Interoperability of systems
Public Health Agency staff and provincial and territorial key informants frequently mentioned the need for a more robust surveillance system with linked data (including sub-regional data, determinant of health data, employer and school absentee data, health care and pharmacy data), better and updated case definitions, an expanded core data set and strategies to harness new sources of information about chronic and infectious disease.
Experts believe that the Public Health Agency should invest in surveillance system infrastructure (i.e. data platforms), advising on surveillance system design including developing and disseminating guidelines for best practices for all elements of a surveillance system. Some provinces and territories expressed a desire for the Public Health Agency to take a clear stand on data platforms and to show leadership in identifying how such innovations should be put into practice.
Public Health Agency key informants pointed to the need for greater interoperability among surveillance systems within programs. Historic patterns of categorical funding have led to the development of disease-specific systems, which has impeded the development of a basic surveillance infrastructure that focuses on a broad range of threats.

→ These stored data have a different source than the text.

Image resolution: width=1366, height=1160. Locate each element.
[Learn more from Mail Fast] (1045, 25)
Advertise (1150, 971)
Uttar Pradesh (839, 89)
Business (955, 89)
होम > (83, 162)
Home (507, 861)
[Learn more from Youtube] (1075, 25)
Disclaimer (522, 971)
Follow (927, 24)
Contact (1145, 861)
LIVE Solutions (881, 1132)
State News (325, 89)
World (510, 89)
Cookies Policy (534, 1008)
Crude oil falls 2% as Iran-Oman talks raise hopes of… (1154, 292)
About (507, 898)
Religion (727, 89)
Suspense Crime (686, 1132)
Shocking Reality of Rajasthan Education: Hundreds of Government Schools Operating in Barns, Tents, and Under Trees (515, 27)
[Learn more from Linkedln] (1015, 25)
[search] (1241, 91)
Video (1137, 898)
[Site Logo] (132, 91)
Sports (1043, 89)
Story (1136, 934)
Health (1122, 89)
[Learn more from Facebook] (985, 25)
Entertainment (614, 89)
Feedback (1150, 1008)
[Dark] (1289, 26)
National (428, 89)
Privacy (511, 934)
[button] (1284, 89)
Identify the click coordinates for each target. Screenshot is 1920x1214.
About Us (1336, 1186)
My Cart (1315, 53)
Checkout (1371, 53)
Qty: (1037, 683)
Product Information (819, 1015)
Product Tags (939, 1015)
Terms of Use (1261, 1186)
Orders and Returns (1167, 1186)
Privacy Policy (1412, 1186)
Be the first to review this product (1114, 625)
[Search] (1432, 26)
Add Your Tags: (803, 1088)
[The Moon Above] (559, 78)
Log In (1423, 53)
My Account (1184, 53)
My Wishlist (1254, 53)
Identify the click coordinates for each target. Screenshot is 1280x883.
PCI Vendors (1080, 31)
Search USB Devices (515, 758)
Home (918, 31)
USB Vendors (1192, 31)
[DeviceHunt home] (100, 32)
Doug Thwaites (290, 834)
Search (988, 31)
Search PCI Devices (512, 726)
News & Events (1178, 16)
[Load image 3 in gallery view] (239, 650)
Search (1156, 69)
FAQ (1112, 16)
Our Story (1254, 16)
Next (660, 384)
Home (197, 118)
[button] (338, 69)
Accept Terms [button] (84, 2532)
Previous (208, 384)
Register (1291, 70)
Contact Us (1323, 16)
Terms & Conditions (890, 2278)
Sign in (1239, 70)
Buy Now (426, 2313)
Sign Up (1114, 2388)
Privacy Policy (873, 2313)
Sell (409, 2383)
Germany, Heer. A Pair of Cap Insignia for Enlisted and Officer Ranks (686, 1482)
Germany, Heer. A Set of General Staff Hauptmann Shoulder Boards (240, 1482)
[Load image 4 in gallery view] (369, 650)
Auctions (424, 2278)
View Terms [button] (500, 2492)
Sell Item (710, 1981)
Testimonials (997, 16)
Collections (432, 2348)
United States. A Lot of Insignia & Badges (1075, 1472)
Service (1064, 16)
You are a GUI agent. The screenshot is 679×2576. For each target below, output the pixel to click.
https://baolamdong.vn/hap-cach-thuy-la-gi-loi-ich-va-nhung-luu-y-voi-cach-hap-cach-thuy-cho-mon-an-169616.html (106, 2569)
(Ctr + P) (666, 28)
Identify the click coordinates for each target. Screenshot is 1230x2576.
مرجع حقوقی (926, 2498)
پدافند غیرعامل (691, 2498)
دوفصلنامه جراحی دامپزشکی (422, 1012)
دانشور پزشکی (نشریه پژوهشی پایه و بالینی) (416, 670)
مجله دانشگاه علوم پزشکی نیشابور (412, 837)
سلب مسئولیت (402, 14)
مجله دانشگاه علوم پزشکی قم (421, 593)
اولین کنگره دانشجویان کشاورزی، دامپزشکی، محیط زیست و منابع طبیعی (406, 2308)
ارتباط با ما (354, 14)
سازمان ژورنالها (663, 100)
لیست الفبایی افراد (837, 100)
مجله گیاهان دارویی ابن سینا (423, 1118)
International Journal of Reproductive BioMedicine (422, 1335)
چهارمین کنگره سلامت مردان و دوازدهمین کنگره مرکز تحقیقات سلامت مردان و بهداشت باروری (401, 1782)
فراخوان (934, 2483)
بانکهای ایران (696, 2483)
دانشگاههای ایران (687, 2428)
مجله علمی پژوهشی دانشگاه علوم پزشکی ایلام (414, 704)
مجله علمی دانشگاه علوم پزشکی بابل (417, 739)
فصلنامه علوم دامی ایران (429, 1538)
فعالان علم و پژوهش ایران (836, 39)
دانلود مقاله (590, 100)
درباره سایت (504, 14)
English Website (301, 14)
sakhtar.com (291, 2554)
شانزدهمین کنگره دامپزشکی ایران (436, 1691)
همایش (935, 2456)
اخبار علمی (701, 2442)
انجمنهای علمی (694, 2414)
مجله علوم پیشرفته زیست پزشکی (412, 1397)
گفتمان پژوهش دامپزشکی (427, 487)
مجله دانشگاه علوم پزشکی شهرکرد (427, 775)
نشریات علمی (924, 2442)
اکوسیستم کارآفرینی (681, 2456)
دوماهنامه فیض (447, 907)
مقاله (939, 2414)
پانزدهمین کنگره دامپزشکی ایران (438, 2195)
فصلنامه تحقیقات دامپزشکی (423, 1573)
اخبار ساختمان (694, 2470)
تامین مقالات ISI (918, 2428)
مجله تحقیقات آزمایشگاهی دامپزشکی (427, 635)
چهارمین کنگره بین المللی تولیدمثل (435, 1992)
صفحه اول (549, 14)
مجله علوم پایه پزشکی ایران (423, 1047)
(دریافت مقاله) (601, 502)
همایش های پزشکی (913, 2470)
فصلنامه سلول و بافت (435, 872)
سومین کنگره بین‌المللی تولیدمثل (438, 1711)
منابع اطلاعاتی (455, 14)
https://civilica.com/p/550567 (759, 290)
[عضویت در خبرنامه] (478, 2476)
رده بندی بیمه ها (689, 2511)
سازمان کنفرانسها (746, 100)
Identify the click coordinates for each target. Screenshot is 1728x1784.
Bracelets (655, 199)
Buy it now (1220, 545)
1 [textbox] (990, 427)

Need for timely surveillance information
Evidence from all sources indicates that the Public Health Agency is not fulfilling its role as a source of timely national surveillance data and information. Provincial and territorial key informants, experts and Public Health Agency managers and staff indicate challenges in providing timely, responsive information and signals. Because the Public Health Agency cannot provide timely information in most surveillance areas, it cannot assume a lead role in surveillance.
Although the Public Health Agency is seen as doing well in basic surveillance and monitoring disease trends, several key informants identified the need to move towards “risk and behavioural surveillance” for information to answer questions such as “why do we have aboriginal populations with high levels of diabetes?”
See section 4.2.3 of this report for more discussion about the issue of the Public Health Agency as a source of credible and timely information.